**ASSIGNMENT**
Include no pictures. Output exactly the lines from the one that contains "Given: Click the お客様専用の管理画面です text line" through the final line of the entries.

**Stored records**
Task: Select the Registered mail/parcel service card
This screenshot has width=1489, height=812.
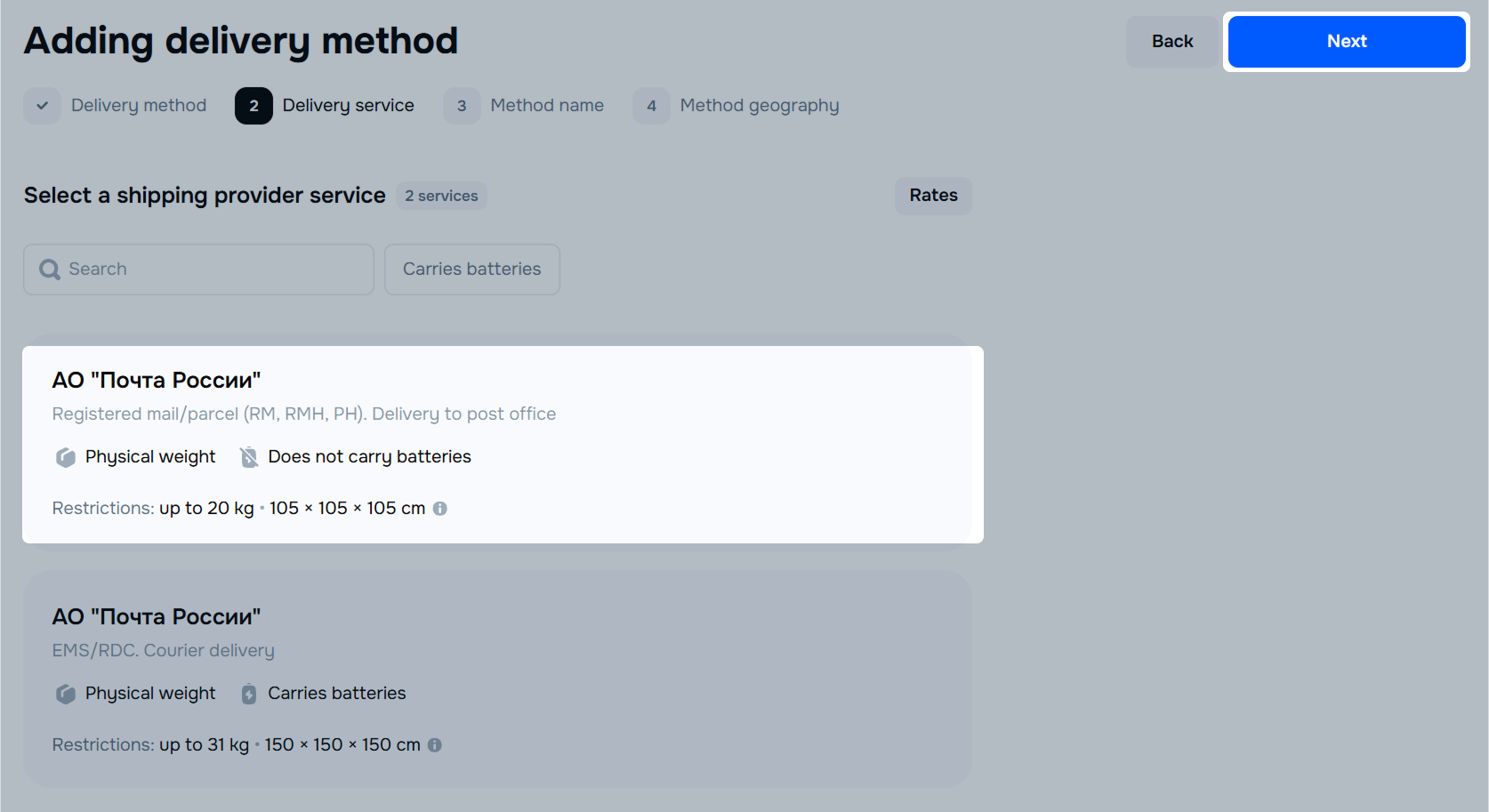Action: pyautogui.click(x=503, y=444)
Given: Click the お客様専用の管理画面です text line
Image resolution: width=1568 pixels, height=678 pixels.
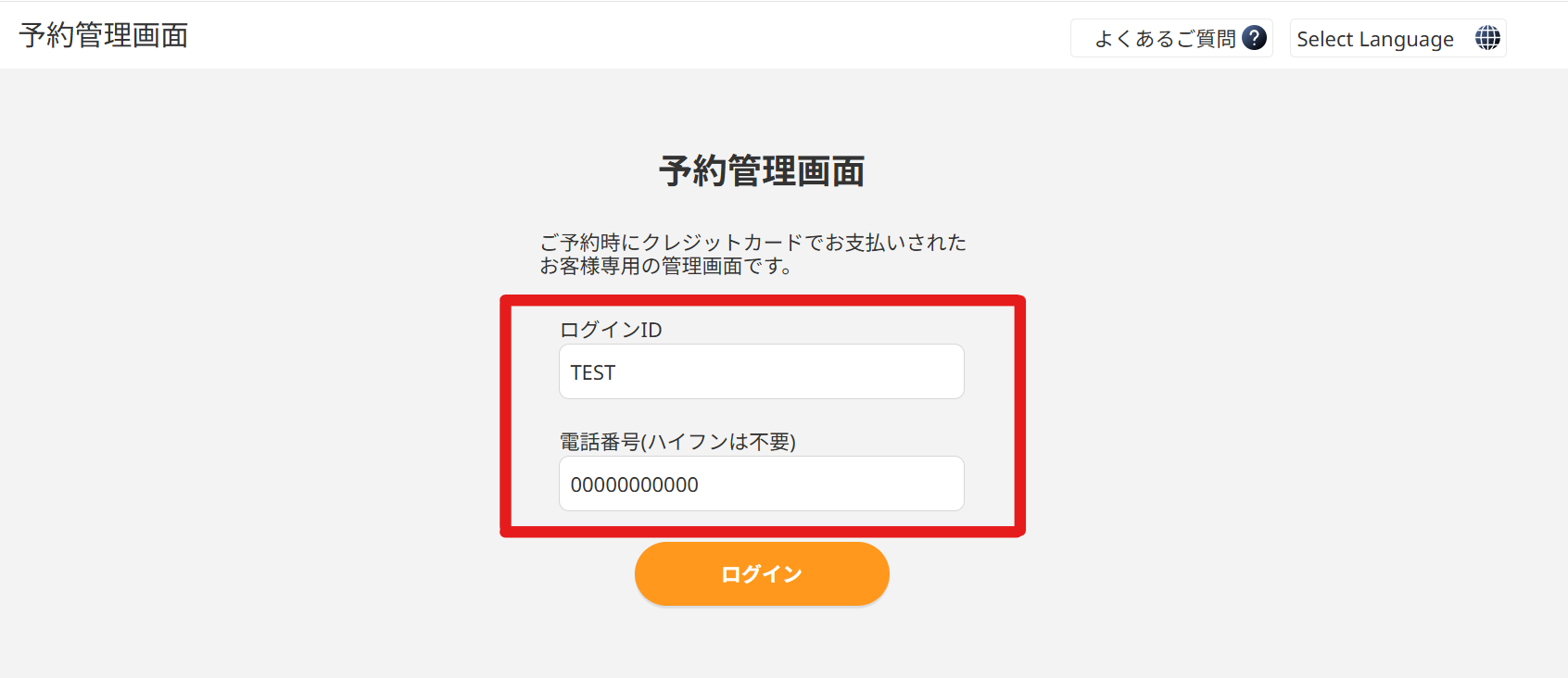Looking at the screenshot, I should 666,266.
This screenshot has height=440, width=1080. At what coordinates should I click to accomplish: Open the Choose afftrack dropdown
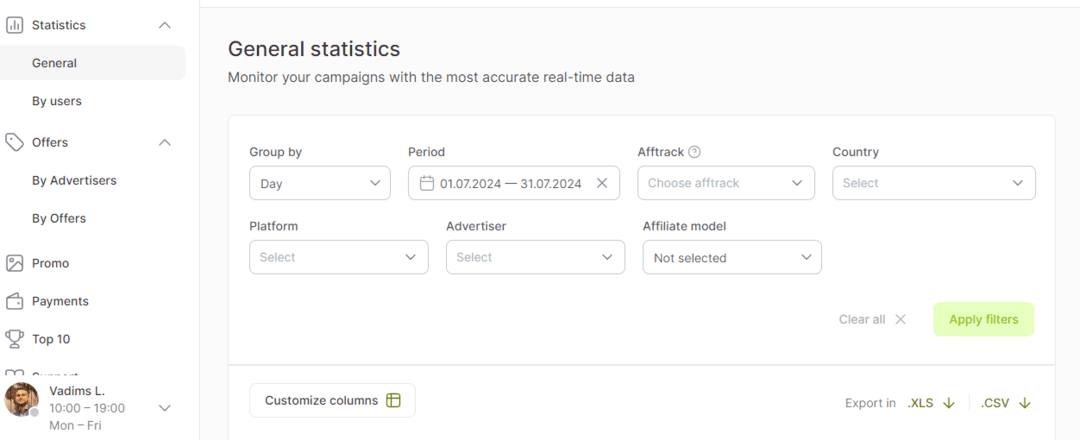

**SOLUTION**
Given: Click the お客様専用の管理画面です text line
Image resolution: width=1568 pixels, height=678 pixels.
Looking at the screenshot, I should 666,266.
This screenshot has height=440, width=1080. At what coordinates should I click to accomplish: Open the Choose afftrack dropdown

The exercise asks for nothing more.